Celal Adan'dan Sürpriz Sözler

MHP'li Celal Adan, TBMM oturumunu kalp krizi geçiren Sırrı Süreyya Önder’e geçmiş olsun dilekleriyle açtı. Ancak Adan’ın konuşması, sadece bir nezaket gösterisi olmanın ötesine geçti. İkili arasındaki geçmişe dair bir anıyı paylaşan Adan, dinleyenleri şaşırttı.

Adan, 12 Eylül askeri darbesinde Önder ile aynı koğuşta kaldıklarını belirterek, "Tımarhane dediğim yerde bile Sırrı Süreyya Önder hoşgörü sahibiydi, uzlaşmacıydı" ifadelerini kullandı. Bu sözler, Meclis sıralarında şaşkınlık ve merak uyandırdı.

"Tımarhanede Bile Hoşgörülüydü"

Celal Adan, Meclis kürsüsünden yaptığı konuşmada şunları söyledi:

Değerli milletvekilleri, 12 Eylül askeri darbesinin hemen akabinde, o günkü yönetimin oluşturduğu Mamak Askeri Cezaevi adeta bir tımarhaneydi.

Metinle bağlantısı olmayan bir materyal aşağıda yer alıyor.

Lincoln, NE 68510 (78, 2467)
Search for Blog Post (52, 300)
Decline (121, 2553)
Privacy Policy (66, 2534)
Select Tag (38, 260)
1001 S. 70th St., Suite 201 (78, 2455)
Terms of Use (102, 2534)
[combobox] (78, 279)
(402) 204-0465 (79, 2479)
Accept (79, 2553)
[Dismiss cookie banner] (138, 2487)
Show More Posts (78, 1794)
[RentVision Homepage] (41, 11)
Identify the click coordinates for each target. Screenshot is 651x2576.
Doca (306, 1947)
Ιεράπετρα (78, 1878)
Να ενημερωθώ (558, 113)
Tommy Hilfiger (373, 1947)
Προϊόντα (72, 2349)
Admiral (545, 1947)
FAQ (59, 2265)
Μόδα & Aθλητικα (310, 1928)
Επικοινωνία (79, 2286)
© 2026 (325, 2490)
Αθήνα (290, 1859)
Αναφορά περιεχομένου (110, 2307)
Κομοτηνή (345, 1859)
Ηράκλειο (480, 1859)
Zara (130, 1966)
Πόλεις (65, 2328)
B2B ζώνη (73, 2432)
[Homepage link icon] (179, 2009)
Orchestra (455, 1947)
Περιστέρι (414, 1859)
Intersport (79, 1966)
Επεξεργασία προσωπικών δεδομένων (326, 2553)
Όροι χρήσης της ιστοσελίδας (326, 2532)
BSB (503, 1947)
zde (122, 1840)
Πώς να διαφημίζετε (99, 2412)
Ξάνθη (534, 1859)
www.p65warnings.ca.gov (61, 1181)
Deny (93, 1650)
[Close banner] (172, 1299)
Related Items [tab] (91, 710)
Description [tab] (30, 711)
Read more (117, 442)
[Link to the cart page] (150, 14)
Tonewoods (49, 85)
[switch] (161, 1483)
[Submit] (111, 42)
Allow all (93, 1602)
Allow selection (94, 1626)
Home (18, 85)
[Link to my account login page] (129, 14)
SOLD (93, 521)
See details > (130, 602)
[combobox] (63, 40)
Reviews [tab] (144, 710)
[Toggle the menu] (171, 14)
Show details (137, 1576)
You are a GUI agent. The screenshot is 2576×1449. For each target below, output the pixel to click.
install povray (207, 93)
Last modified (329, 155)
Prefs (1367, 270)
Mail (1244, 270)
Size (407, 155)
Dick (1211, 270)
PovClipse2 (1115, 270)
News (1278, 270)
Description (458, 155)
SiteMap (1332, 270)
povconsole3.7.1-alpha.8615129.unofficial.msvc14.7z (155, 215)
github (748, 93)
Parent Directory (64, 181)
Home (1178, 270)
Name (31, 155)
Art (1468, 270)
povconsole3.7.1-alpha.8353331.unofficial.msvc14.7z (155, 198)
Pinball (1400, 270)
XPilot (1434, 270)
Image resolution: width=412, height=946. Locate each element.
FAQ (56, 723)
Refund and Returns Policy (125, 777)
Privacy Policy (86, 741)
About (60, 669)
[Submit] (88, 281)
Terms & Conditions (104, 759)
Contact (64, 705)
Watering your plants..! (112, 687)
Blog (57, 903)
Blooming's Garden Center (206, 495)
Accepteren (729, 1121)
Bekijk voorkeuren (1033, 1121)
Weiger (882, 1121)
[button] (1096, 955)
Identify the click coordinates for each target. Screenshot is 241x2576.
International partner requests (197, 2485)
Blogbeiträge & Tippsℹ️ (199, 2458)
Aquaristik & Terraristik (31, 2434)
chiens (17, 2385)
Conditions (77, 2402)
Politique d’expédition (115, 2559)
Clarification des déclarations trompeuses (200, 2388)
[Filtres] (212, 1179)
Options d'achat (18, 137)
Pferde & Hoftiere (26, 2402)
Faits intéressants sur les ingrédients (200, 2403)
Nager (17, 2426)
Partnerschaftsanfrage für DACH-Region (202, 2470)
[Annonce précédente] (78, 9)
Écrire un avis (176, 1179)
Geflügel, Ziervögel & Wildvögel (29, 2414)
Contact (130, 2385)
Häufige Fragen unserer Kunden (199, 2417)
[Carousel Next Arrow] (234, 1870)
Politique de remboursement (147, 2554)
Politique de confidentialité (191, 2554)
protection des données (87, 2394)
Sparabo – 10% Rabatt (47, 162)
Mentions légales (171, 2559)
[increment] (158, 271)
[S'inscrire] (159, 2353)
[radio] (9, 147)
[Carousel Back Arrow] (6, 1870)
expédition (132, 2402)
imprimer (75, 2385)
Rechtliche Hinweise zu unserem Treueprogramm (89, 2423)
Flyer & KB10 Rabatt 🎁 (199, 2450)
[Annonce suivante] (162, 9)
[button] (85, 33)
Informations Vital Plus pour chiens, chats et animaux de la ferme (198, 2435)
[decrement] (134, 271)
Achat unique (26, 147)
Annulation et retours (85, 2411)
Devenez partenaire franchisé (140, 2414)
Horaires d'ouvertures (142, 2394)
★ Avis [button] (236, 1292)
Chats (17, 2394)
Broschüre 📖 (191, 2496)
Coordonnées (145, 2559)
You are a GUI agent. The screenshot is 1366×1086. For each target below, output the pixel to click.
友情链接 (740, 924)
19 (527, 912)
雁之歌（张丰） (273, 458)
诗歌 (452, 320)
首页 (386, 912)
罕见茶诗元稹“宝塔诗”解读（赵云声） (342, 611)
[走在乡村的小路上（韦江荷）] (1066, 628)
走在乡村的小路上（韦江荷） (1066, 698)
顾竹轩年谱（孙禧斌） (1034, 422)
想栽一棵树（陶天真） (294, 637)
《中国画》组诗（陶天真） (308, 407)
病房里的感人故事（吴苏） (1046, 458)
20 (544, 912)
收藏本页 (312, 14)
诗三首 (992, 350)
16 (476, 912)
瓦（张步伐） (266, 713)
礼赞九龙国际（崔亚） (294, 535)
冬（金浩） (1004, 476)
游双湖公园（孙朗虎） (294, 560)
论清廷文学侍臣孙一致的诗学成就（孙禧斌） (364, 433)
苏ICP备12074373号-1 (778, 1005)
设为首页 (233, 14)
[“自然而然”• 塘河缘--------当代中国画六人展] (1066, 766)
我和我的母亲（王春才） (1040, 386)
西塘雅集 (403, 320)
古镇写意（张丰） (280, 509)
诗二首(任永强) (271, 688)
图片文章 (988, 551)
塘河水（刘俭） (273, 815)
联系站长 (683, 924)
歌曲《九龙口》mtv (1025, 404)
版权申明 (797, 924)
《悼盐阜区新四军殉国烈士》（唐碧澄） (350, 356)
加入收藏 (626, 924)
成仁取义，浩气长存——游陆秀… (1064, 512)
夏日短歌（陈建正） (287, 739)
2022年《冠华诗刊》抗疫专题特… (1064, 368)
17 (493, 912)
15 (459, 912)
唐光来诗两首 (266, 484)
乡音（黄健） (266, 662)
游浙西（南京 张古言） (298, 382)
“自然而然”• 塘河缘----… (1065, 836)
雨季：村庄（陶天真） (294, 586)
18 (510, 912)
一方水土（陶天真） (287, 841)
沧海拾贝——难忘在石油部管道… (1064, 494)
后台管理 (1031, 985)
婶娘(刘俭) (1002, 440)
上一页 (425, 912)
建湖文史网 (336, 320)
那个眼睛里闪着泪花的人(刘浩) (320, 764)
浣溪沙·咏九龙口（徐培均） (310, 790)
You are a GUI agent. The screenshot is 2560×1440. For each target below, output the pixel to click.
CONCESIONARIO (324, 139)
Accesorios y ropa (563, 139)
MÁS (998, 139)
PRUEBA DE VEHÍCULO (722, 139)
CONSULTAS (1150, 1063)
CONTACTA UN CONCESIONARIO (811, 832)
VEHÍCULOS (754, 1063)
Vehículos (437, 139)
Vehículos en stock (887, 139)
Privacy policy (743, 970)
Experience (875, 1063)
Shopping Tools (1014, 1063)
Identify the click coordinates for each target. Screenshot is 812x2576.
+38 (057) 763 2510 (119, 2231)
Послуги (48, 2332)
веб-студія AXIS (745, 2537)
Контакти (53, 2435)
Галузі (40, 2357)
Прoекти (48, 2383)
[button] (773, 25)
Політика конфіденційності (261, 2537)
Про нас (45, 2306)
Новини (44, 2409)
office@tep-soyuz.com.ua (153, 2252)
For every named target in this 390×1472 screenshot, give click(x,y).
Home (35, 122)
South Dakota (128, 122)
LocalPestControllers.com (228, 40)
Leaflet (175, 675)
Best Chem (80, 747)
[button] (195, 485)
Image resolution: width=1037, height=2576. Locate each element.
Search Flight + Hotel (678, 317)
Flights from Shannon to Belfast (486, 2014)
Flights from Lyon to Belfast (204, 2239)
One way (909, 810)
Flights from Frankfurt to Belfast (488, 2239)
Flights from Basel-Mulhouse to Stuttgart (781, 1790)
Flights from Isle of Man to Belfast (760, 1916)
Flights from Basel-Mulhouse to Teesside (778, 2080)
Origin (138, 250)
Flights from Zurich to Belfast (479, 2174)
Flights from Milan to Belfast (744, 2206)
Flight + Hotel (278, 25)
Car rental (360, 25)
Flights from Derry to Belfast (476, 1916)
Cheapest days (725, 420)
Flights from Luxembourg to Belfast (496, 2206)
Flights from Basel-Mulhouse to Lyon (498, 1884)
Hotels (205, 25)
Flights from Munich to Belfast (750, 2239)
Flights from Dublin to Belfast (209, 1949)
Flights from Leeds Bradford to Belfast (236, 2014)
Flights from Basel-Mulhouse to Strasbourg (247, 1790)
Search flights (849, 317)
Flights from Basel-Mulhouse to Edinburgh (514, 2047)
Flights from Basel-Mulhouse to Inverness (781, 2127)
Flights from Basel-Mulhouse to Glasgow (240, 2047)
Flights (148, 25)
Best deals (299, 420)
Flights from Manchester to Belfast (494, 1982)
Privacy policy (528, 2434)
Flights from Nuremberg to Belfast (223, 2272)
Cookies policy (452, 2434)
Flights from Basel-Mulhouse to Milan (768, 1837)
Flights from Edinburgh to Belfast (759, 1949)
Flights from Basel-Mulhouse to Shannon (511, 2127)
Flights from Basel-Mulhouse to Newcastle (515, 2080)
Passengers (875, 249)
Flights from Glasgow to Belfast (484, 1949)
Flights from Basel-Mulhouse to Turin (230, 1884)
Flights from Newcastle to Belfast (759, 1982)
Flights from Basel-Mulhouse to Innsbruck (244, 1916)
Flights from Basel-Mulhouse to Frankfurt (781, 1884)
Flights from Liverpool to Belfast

Sırrı Süreyya Önder'le de ikinci koğuşta beraber olduk. O zamanki yönetim "karıştır, barıştır" diye bir şey uyguluyordu. Tabii ki fikirlerimiz ayrıydı ancak tımarhane dediğim yerde bile Sırrı Süreyya Önder hoşgörü sahibiydi, uzlaşmacıydı.

Adan, sözlerinin devamında Önder'in son dönemde terörsüz bir Türkiye için gösterdiği çabalara da dikkat çekerek, "Son dönemde özellikle terörsüz Türkiye'ye adeta hayatını koyarcasına sahip çıktığına şahidiz" dedi.

Siyasi Arenada Yankı Uyandıran Anı

Celal Adan'ın Sırrı Süreyya Önder hakkındaki bu sözleri, siyasi arenada farklı yorumlara neden oldu. İki farklı siyasi görüşe sahip ismin geçmişte yaşadığı bu ortak deneyim, Meclis'te kısa süreli bir şaşkınlık havası yarattı.

Bu beklenmedik anı, siyasetin sert ve ayrıştırıcı dilinin aksine, geçmişte yaşanan zorlu koşulların insanları nasıl bir araya getirebileceğine dair bir örnek teşkil etti. Adan'ın samimi ifadeleri, Önder'e duyduğu saygıyı ve takdiri gözler önüne serdi. Bu olay, siyasi rekabetin ötesinde insani değerlerin önemini bir kez daha hatırlattı.